### [WRITTEN TASKS]
[1] Rewrite the section of the essay on teaching a young son about consent, starting at "I thought ahead, trying" and ending at "to be touched.", with "foundation" changed to "groundwork".
[2] Say whether each statement agrees with the essay on teaching a young son about consent, answering yes or no and quoting the words of the essay that settle it.
(a) The narrator's son is six years old.
(b) The narrator reported the rape to the authorities.
(c) According to RAINN, fewer than half of rapes go unreported.
[3] Using the essay on teaching a young son about consent, answer these three questions.
(a) How many days of self-imposed unplugged silence did the narrator have before reading the Stanford verdict?
(b) Where did the narrator go right after leaving the rapist's room?
(c) What length of sentence does the narrator say the Stanford rapist got?

### [PAGE EXTRACT]
* * *

Baylor has fired football coach amid sexual assault allegations, he read aloud last week.

"What does that mean?" My 6-year-old asked me.

I thought ahead, trying to figure out how to make this news both appropriate and impactful to my son. Even though I am a survivor of rape, I have a hard time saying the word; and it wasn't a word I wanted to throw at my little boy to process at his age.

It's a heavy responsibility, raising a good human. Sometimes, even our best efforts fall flat and we can't control everything they do. We can, however, set up a strong foundation; I want his foundation of growing into a man to include the understanding that violence isn't the appropriate response and we don't touch others' bodies who do not wish to be touched.

"The coach knew that some of his players were hurting women, and he didn't do anything to stop it or do the right thing to tell someone," I told my son. "As a leader, it is his responsibility to report something like that to the proper authorities — like the police. And his players, basically, didn't stop when someone told them to stop."

Even my little boy knows what this means. We have discussed at length that his private parts are his alone, and that he is in control of his body; for example, he knows I will never make him hug anyone unless he wants to. He also understands that no means no — both when it comes to me and when it comes to his own body.

We went on to talk briefly about what it means to be a good leader, a good coach, a good man.

RELATED STORY: Stopping 'rape culture' starts with parents... earlier than you think

I had just emerged from three days of self-imposed unplugged silence to read the verdict for the Stanford rapist. These are the subheads that ran through my mind:

Another college campus, another sexual assault.

He's white and an athlete; who will believe her? Who will side with him?

I can only imagine what she went through to go through this trial.

This is why I never reported my rape.

And the thought that kept ringing through my head... At least he got 6 months. At least one of them is going to face some semblance of consequences for what he did.

According to RAINN (Rape, Abuse, and Incest National Network), America's largest anti-sexual violence organization, more than 60 percent of rapes go unreported. But truly, let's think about that. How can any organization possibly estimate those which are never reported?

The first time I heard the word "rape" was when a teenage girl a few years older than I was assaulted near my neighborhood. It wasn't something anyone talked about aside from whispers behind furtive hands. It wasn't until I was much older — recently, in fact, and I am in my 40s — that I started hearing accounts from women I know and love about the acts of violence against them.

As for me, my rapist was a friend... Or so I thought when I went to his dorm room that night. STOP, I said, clearly. NO. I know you want this, baby, he said. NO, I said again. I don't want this. He didn't care. I left his room in a daze, went straight to my shower in my dorm, and scrubbed my skin raw.

The next day, I pretended it never happened and I ignored his smirk when I saw him in our group of friends. I burned inside when I discovered that he had been bragging that he had bagged me and my best friend. Who was going to believe my story? He was someone I hung out with regularly. We were alone in that dorm room, with no witnesses. And everyone knew that I ran with a crowd of wild musicians, even though I wasn't a wild one myself. In any case, I was in too much shock to tell a soul. And I knew, in my heart, that if I did, all I would get is a dragging through the mud.

* * *

### [RECORDED INFORMATION]
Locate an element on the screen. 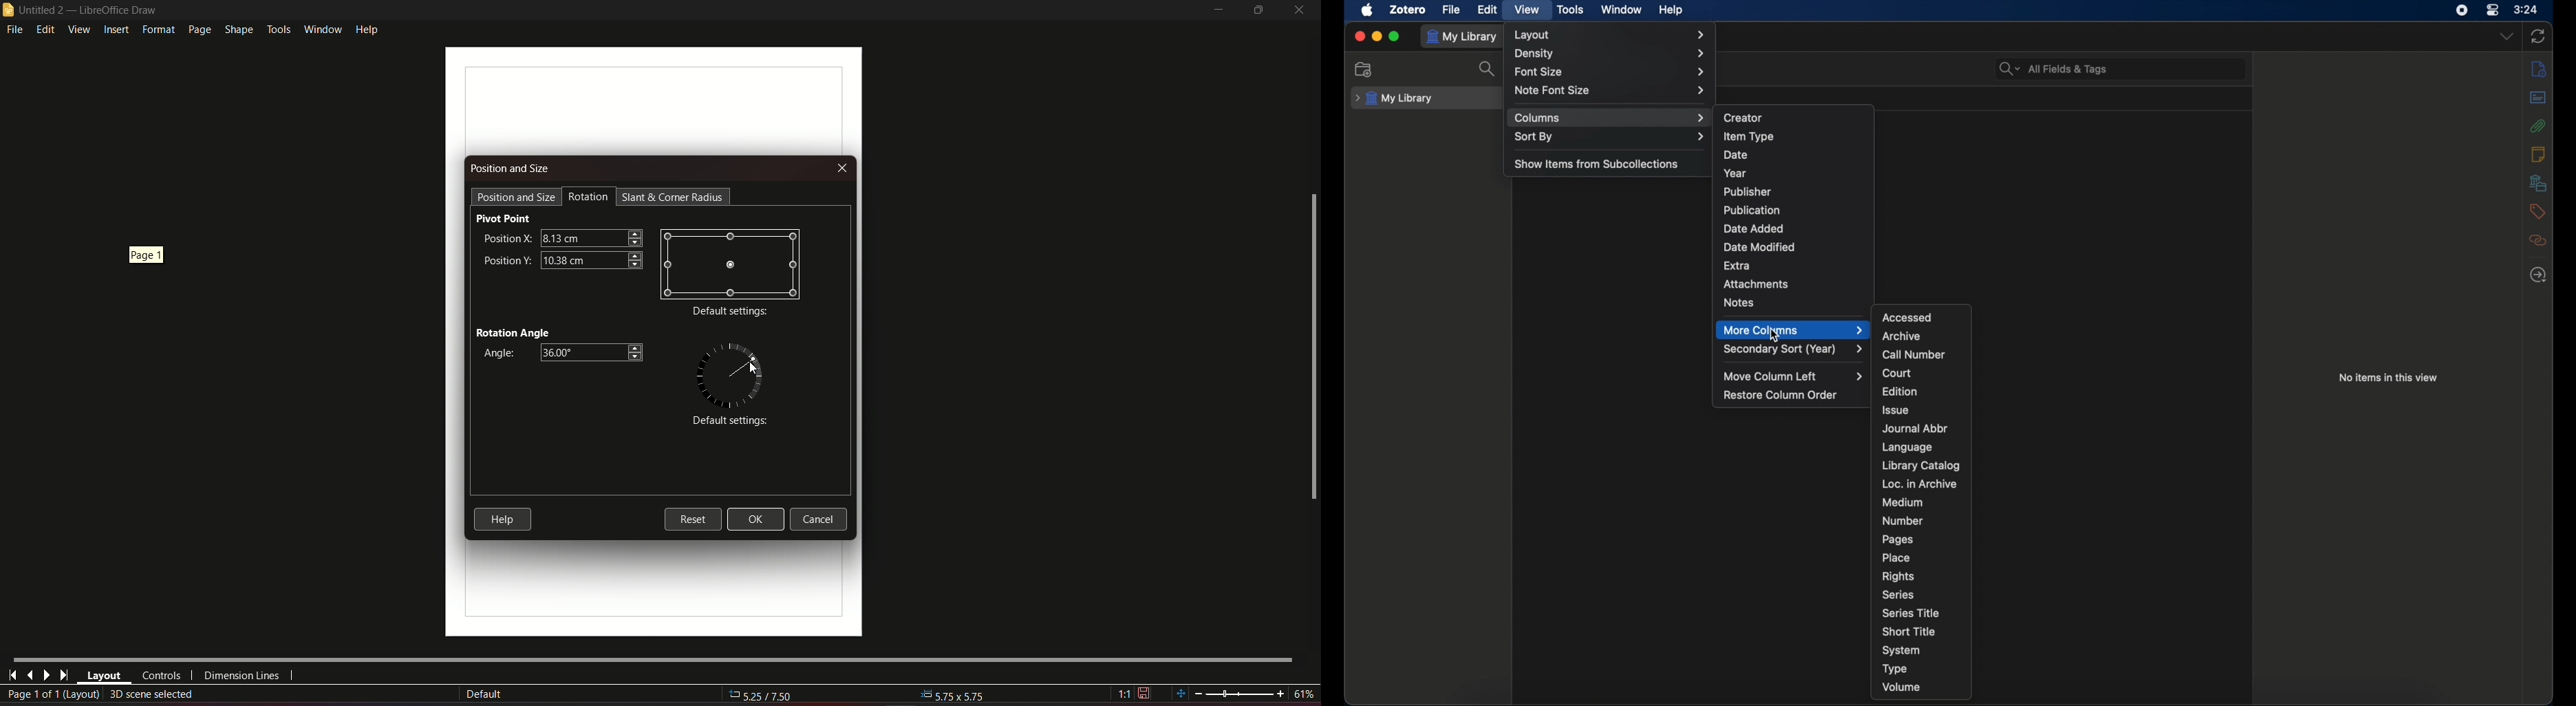 The image size is (2576, 728). textbox is located at coordinates (594, 352).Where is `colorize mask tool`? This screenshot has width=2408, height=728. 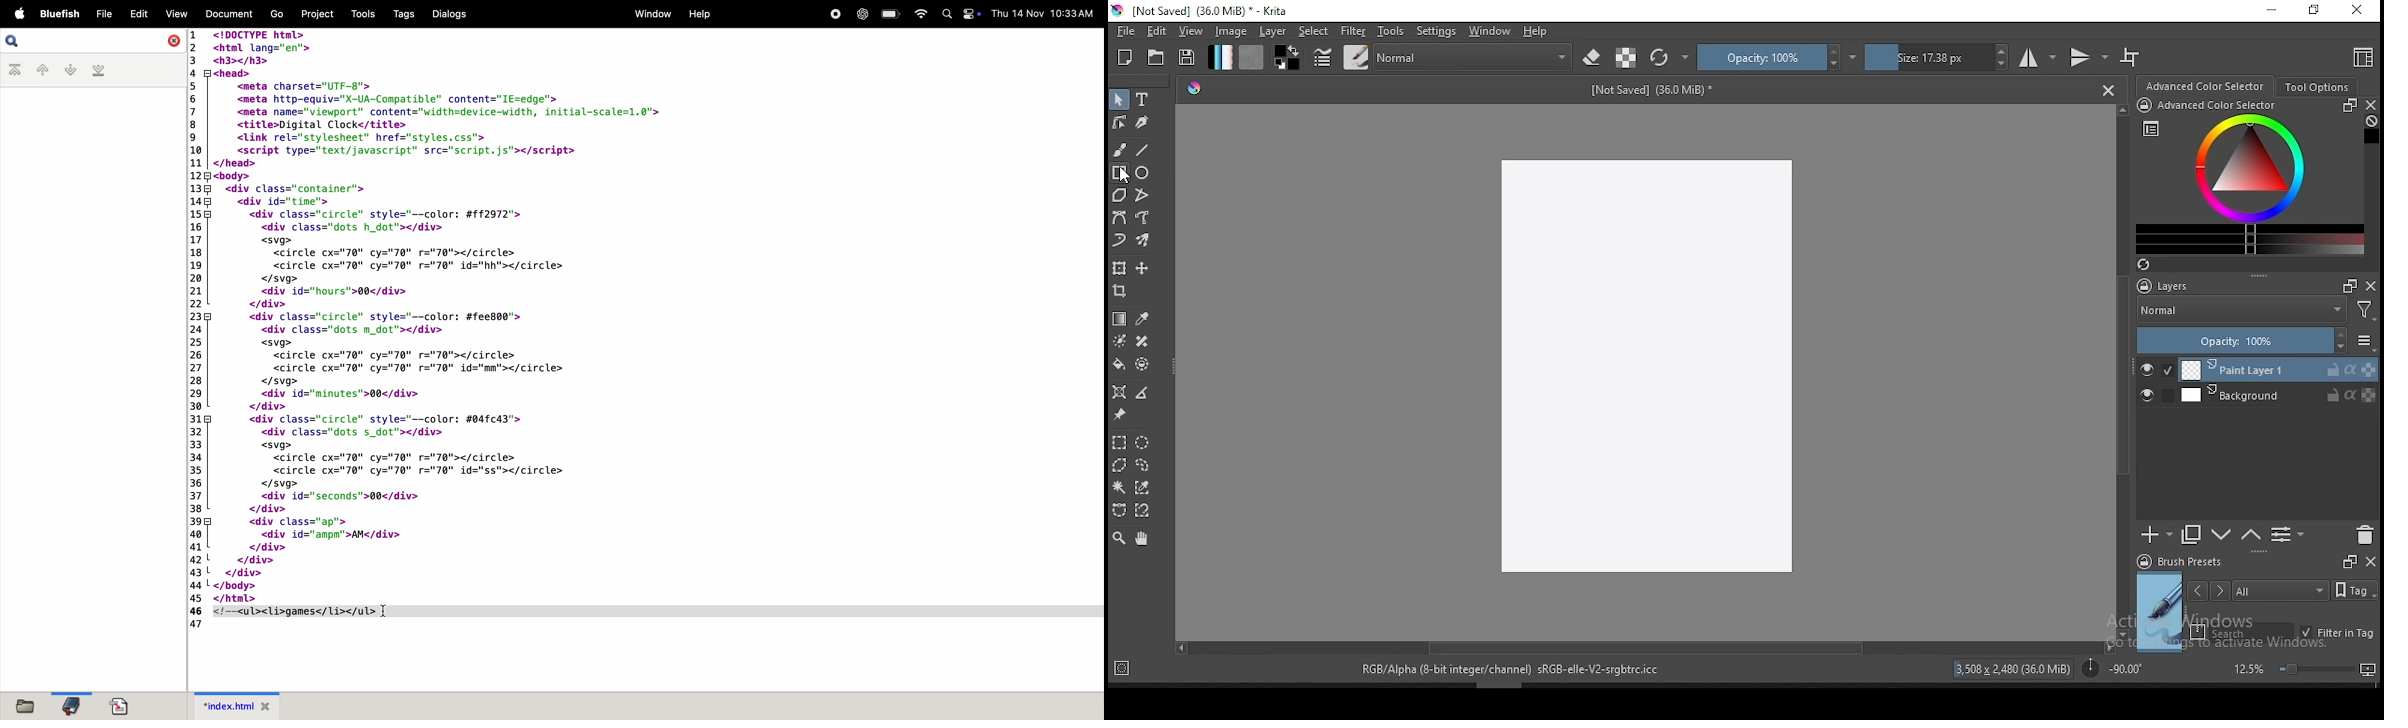 colorize mask tool is located at coordinates (1121, 341). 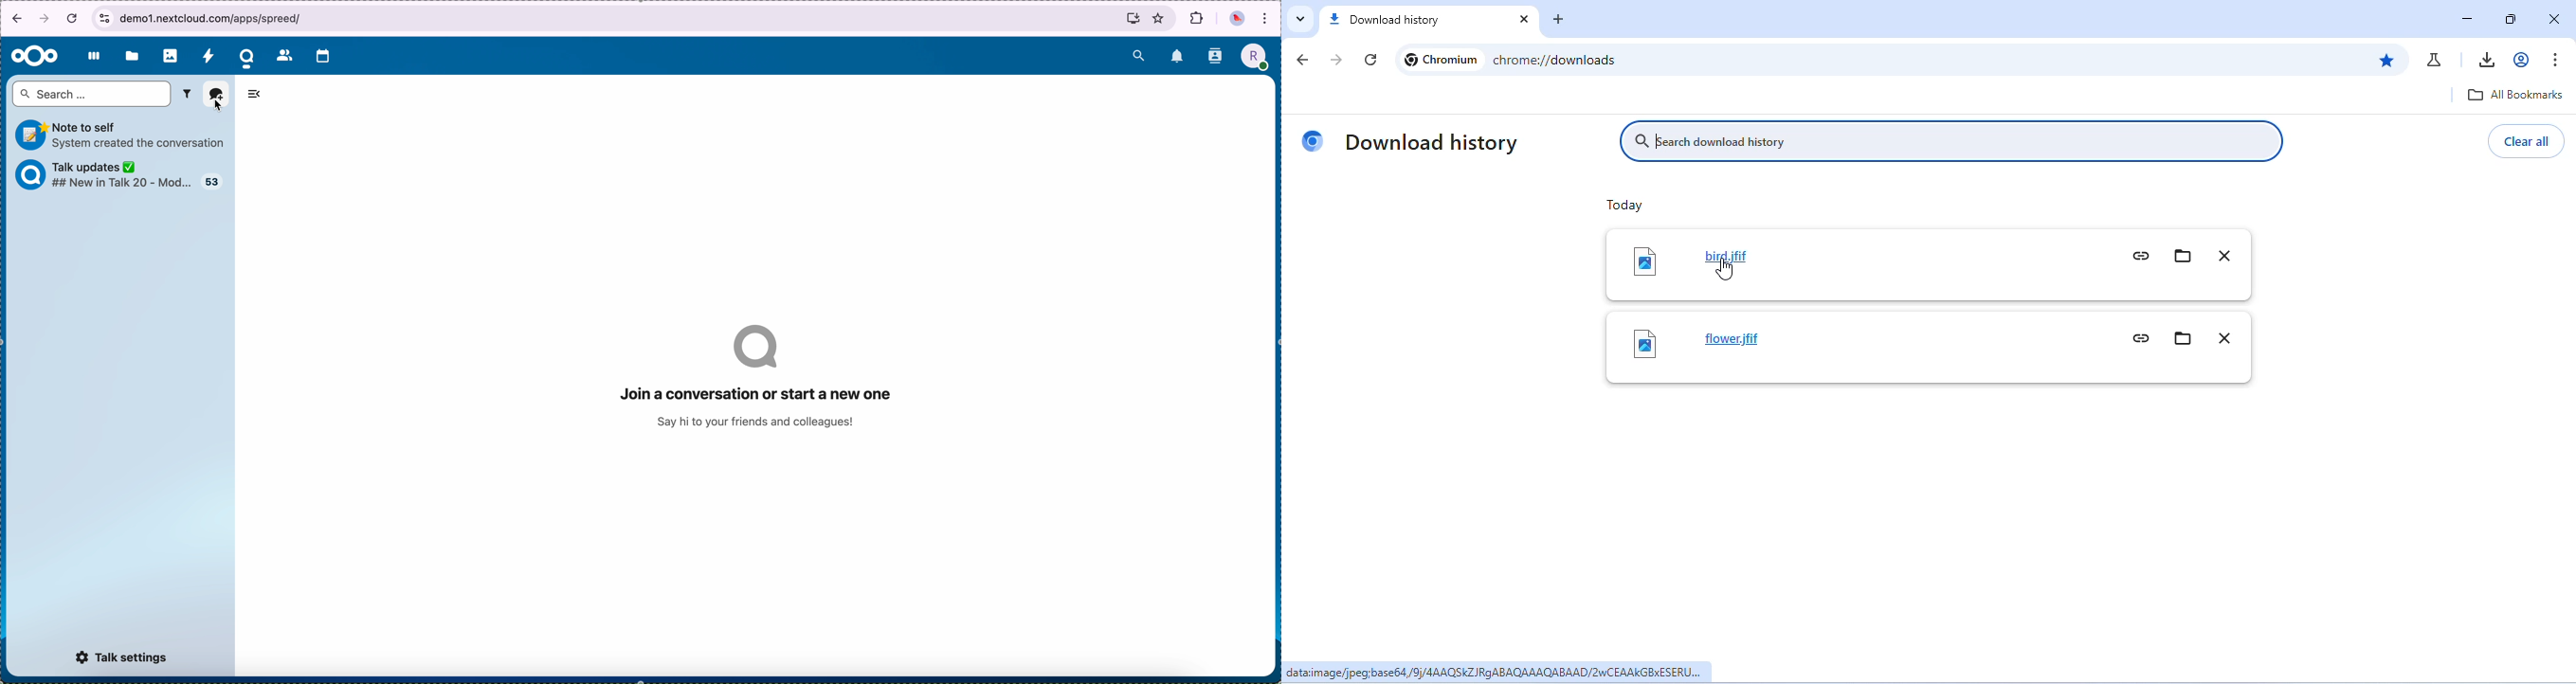 What do you see at coordinates (1644, 259) in the screenshot?
I see `image icon` at bounding box center [1644, 259].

* * *

### [SOLUTIONS TO THE PROBLEMS]
[1]
I thought ahead, trying to figure out how to make this news both appropriate and impactful to my son. Even though I am a survivor of rape, I have a hard time saying the word; and it wasn't a word I wanted to throw at my little boy to process at his age.

It's a heavy responsibility, raising a good human. Sometimes, even our best efforts fall flat and we can't control everything they do. We can, however, set up a strong groundwork; I want his groundwork of growing into a man to include the understanding that violence isn't the appropriate response and we don't touch others' bodies who do not wish to be touched.

[2]
(a) Yes: "My 6-year-old asked me."
(b) No: "This is why I never reported my rape."
(c) No: "more than 60 percent of rapes go unreported."

[3]
(a) Three days.
(b) Straight to the shower in the narrator's own dorm.
(c) 6 months.